Nadia Sikorsky grew up in Moscow where she obtained a master's degree in journalism and a doctorate in history from Moscow State University. After 13 years at UNESCO, in Paris and then in Geneva, and having served as director of communications at Green Cross International founded by Mikhail Gorbachev, she developed NashaGazeta.ch, the first online Russian-language daily newspaper, launched in 2007.

In 2022, she found herself among those who, according to Le Temps editorial board, "significantly contributed to the success of French-speaking Switzerland," thus appearing among opinion makers and economic, political, scientific and cultural leaders: the Forum of 100.

After 18 years leading NashaGazeta.ch, Nadia Sikorsky decided to return to her roots and focus on what truly fascinates her: culture in all its diversity. This decision took the form of this trilingual cultural blog (Russian, English, French) born in the heart of Europe – in Switzerland, her adopted country, the country distinguished by its multiculturalism and multilingualism.

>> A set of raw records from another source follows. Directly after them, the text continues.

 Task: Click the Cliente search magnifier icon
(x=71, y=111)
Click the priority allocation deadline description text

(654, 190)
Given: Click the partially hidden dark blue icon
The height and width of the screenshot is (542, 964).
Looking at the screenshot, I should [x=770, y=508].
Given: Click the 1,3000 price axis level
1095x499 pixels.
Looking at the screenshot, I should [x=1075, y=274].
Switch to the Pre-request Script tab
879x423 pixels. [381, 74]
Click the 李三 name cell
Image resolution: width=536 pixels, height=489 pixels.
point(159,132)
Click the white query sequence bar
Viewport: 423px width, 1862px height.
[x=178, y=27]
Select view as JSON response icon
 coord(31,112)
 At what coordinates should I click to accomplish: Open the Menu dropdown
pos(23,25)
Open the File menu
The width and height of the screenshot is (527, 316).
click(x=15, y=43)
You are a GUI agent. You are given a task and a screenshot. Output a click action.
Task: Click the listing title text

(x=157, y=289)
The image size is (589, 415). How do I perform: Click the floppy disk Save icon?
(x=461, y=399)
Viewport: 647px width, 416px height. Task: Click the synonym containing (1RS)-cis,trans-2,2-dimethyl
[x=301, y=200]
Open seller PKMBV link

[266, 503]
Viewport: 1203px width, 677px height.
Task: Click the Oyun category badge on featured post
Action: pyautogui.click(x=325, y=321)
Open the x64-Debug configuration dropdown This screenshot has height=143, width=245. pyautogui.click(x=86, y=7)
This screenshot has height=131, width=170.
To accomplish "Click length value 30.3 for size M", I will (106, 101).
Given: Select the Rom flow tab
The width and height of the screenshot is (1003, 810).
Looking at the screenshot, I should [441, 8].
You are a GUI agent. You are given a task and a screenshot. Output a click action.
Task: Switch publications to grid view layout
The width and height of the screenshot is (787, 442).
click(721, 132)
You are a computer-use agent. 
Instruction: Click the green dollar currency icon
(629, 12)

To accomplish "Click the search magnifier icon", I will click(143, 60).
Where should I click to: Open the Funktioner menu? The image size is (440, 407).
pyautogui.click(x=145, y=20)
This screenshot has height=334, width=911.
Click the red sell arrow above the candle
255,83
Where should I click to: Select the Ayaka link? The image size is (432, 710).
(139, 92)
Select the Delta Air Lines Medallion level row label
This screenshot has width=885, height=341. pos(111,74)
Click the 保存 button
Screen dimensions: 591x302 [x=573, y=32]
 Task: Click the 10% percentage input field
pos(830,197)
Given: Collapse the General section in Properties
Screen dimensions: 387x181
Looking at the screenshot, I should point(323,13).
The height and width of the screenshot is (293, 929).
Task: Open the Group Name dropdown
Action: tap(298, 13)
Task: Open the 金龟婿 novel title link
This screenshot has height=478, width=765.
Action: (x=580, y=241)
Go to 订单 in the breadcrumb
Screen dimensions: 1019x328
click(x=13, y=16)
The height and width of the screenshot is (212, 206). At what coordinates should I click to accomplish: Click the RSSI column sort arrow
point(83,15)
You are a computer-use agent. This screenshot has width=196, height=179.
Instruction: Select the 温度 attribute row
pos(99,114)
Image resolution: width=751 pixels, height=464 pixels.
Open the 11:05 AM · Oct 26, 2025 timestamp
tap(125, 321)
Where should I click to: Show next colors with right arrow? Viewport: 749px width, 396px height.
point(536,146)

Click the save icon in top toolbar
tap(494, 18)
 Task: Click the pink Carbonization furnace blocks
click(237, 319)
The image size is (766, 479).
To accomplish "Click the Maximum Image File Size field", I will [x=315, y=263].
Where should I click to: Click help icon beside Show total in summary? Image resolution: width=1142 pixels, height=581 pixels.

Nadia Sikorsky does not present herself as a "Russian voice," but as the voice of a European of Russian origin (more than 35 years in Europe, 25 years spent in Switzerland) with the benefit of more than 30 years of professional experience in the cultural world at the international level. She positions herself as a cultural mediator between Russian and European traditions; the title of the blog, "The Russian Accent," captures this essence – the accent being not a linguistic barrier, not a political position but a distinctive cultural imprint in the European context.